● **引用原文**:
================================
从上面的代码可以看出，工作线程会反复尝试寻找运行的goroutine，实在找不到的情况下才会进入到睡眠。需要注意的是，工作线程M从其他P的本地队列中盗取goroutine时的状态称之为自旋（spinning）状态，而前面讲到wakep调用startm函数，也是优先从自旋状态的M中选取，实在没有才去唤醒休眠的M，再没有就创建新的M。

窃取算法stealWork我们就不分析了，有兴趣的同学可以看看。下面具体分析下stopm是怎么实现线程睡眠的。

func stopm() {
   _g_ := getg()

   if _g_.m.locks != 0 {
      throw("stopm holding locks")
   }
   if _g_.m.p != 0 {
      throw("stopm holding p")
   }
   if _g_.m.spinning {
      throw("stopm spinning")
   }

   lock(&sched.lock)
   mput(_g_.m)         // 把m放到sched.midle空闲队列
   unlock(&sched.lock)
   mPark()
   acquirep(_g_.m.nextp.ptr()) // 绑定这个m和其下一个p，这里没有看懂为啥这么操作
   _g_.m.nextp = 0
}


func mPark() {
   gp := getg()
   notesleep(&gp.m.park) // 进入睡眠状态
   noteclear(&gp.m.park)
}

可以看出，stopm主要是将m对象放到调度器的空闲线程队列，然后通过notesleep进入睡眠状态。note是go runtime实现的一次性睡眠和唤醒机制，通过notesleep进入睡眠状态，然后另一个线程可以通过notewakeup唤醒这个线程。

2.1 小结

如果是创建一个新的工作线程，那么其开启执行的点也是mstart函数（注意区分mstart和startm），然后在schedule函数中会尝试去获取goroutine，如果全局和本地的goroutine队列都没有，则会去其他的P上窃取goroutine，如果窃取不成功，则会休眠。

如果是去唤醒工作协程，唤醒后会在休眠的地方开始，重新进行窃取。

窃取到工作协程后，就会去执行，然后就会因为各种原因重新开始调度循环。

学新通技术网

3. 主动挂起

在Go中，有很多种情形会导致goroutine阻塞，即其主动挂起，然后被调度走，等满足其运行条件时，还会被调度上来继续运行。比如channel的读写，我们以通道的阻塞读为例，来介绍goroutine的主动挂起的调度方式。

3.1 协程挂起

和前面介绍的Map一样，channel的读也有以下两种读取方式：

v := <- ch
v, ok := <- ch

分别对应以下chanrecv1和chanrecv2函数：

//go:nosplit
func chanrecv1(c *hchan, elem unsafe.Pointer) {
   chanrecv(c, elem, true)
}

//go:nosplit
func chanrecv2(c *hchan, elem unsafe.Pointer) (received bool) {
   _, received = chanrecv(c, elem, true)
   return
}

无论是哪个函数，最终调用的都是chanrecv函数：

func chanrecv(c *hchan, ep unsafe.Pointer, block bool) (selected, received bool) {
   ...
   
   c.recvq.enqueue(mysg) // 将这个goroutine放到channel的recv的queue中
   
   atomic.Store8(&gp.parkingOnChan, 1)
   // 挂起这个goroutine
   gopark(chanparkcommit, unsafe.Pointer(&c.lock), waitReasonChanReceive, traceEvGoBlockRecv, 2)

   ...
}

chanrecv会先判断channel是否有数据可读，如果有则直接读取并返回，如果没有则将这个goroutine放到channel的recv的queue中，然后调用gopark函数将当前goroutine挂起并阻塞。
================================
● **提供的资料**:

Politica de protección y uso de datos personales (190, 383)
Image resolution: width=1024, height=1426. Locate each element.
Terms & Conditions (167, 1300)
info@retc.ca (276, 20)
================================
● **任务说明**:
在讲 Go 调度的原文里，工作线程 M 从其他 P 的本地队列中盗取 goroutine 时的状态叫什么？ 只根据原文来回答。

● **任务结果**:
叫自旋（spinning）状态。